** Excerpt follows **

Two years ago, I began to develop mental health problems, but didn't start drinking more heavily (self-medicating) until about one year ago, when I also started to binge drink occasionally, including twice last October.  After a gap, I then restarted drinking heavily in March this year, and this became very heavy at times in the summer (80+ units per week), with occasional even heavier binges, the most recent being last Thursday / Friday (50+ units each day).

I finally ended-up in hospital last weekend with tachycardia, low blood pressure and probably alcohol poisoning.  While there, I first developed a painful red/purple rash on my chest.  I was put on antibiotics for this, and it seems to be clearing-up.

However, then, I quickly developed various other strange and unpleasant physical symptoms:

- numerous bruises;

- numerous pimples and red/purple dots under the skin;

- some hair loss and extensive hair-thinning;

- a spider naevus;

- red palms;

- itchy skin- skin darkening affecting the backs of my hands and genitals;

- regular, profuse sweating;

- whites of eyes turned lemon;

- brain "fog".

** End of Excerpt **
** Data supplied follows **

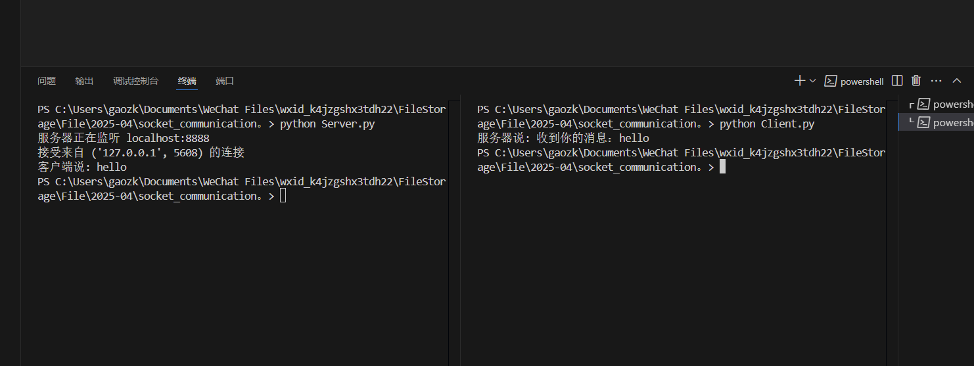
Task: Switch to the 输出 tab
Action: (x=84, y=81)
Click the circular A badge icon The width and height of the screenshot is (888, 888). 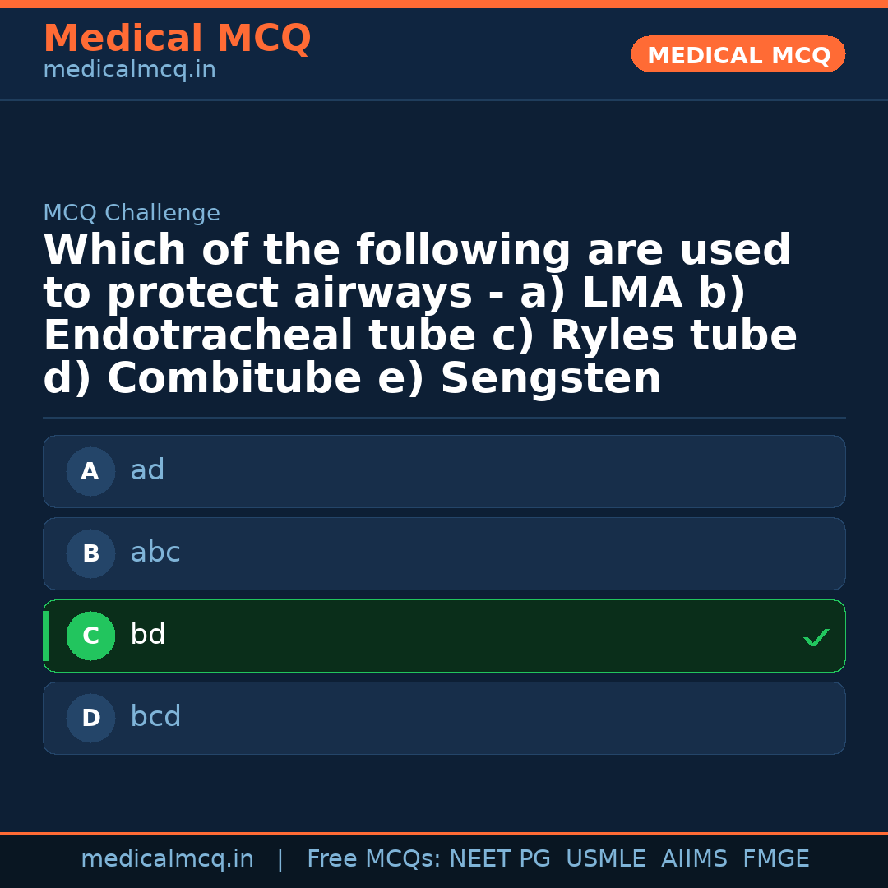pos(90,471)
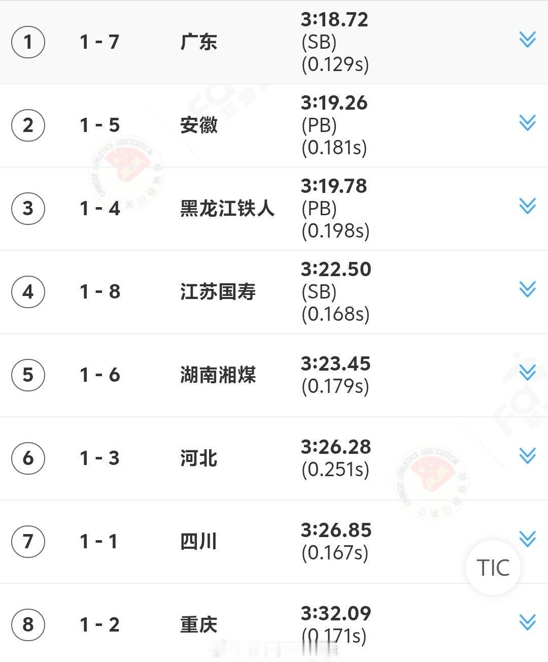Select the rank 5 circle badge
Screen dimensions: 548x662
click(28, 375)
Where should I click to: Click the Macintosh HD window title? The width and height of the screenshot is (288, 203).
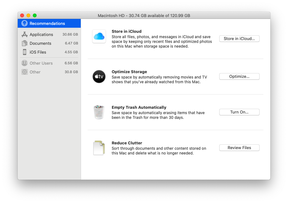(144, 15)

** End of Data supplied **
** Data supplied follows **

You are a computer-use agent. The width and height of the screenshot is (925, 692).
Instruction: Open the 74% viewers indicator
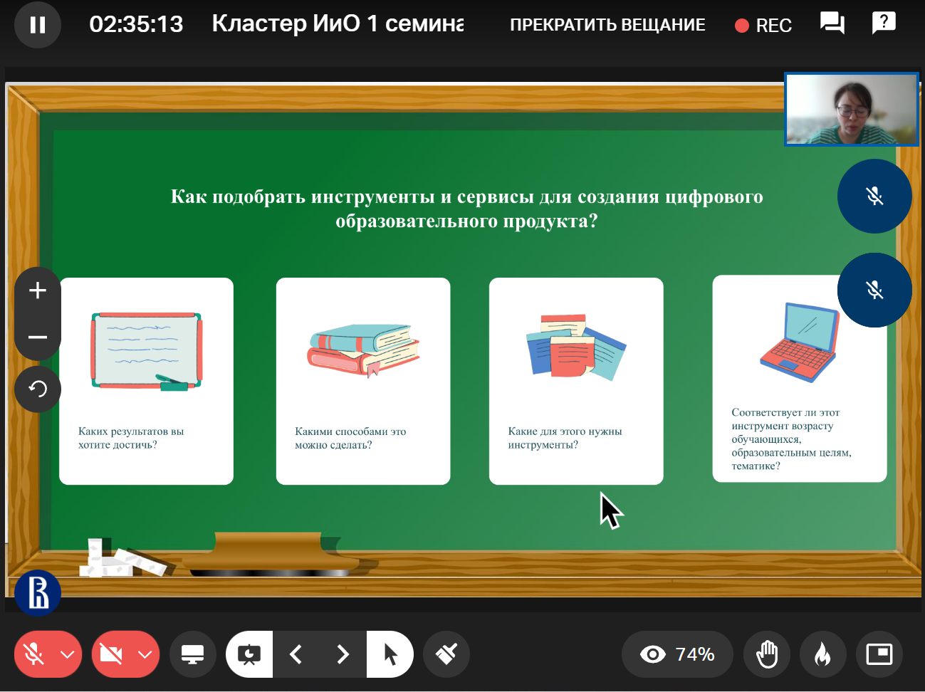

** End of Data supplied **
** Data supplied follows **

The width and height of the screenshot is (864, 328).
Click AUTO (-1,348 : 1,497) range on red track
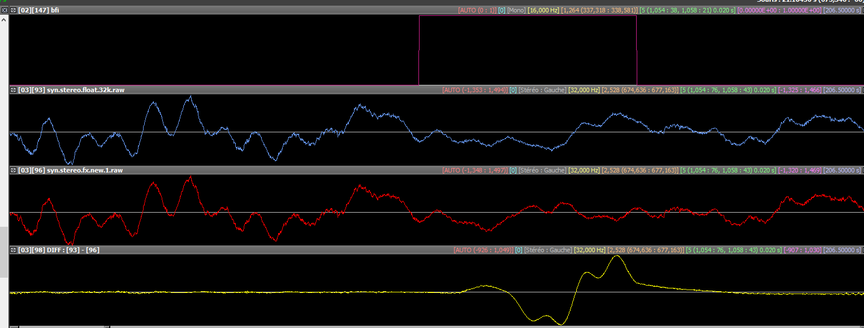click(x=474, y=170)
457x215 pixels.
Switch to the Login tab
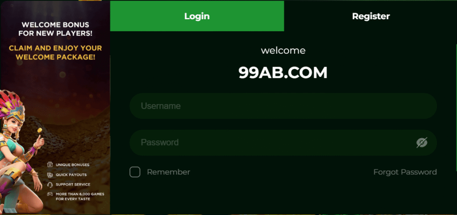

** End of Data supplied **

What the task requires
In the account of heavy drinking and physical symptoms, what conditions led to the hospital stay last weekend?

Output of the task
Tachycardia, low blood pressure and probably alcohol poisoning.